▸ **STATED TASK**: Duplicate the items below, everything from the line containing "2026 (253, 2020)" down to the line containing "Norsk (314, 1857)", both included.

────────────────

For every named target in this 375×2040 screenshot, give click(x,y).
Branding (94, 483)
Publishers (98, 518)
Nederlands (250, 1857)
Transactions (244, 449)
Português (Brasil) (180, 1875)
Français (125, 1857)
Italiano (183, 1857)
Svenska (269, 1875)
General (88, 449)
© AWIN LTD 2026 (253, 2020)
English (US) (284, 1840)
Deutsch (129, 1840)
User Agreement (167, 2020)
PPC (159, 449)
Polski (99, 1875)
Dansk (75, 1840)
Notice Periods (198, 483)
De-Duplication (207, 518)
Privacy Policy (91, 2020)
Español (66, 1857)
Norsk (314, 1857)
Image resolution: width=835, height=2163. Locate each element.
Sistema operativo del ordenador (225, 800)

────────────────

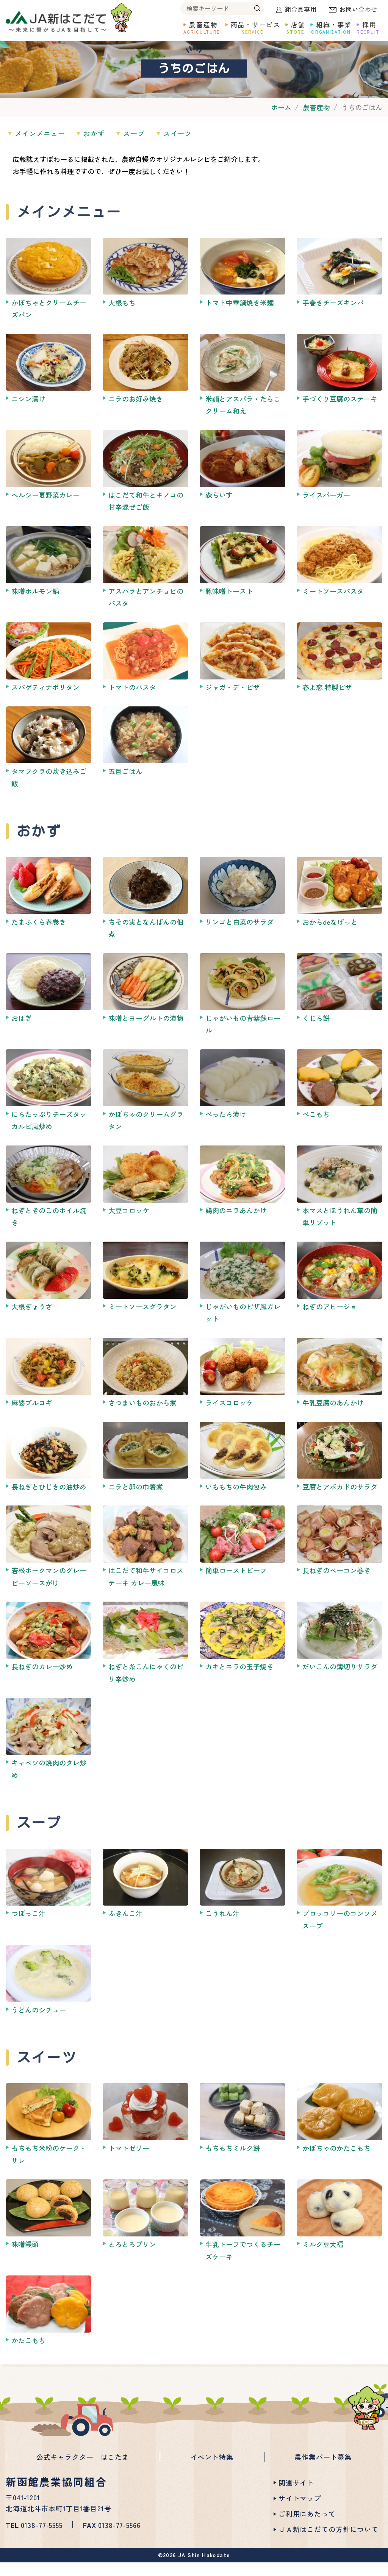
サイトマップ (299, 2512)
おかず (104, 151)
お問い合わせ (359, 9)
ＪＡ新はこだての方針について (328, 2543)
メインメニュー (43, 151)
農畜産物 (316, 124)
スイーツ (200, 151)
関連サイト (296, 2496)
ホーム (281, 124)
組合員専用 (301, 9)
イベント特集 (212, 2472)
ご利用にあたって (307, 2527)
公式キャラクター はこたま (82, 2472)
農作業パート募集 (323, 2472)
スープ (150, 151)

────────────────

▸ **RESPONSE TO THE TASK**:
© AWIN LTD 2026 (253, 2020)
English (US) (284, 1840)
Deutsch (129, 1840)
User Agreement (167, 2020)
PPC (159, 449)
Polski (99, 1875)
Dansk (75, 1840)
Notice Periods (198, 483)
De-Duplication (207, 518)
Privacy Policy (91, 2020)
Español (66, 1857)
Norsk (314, 1857)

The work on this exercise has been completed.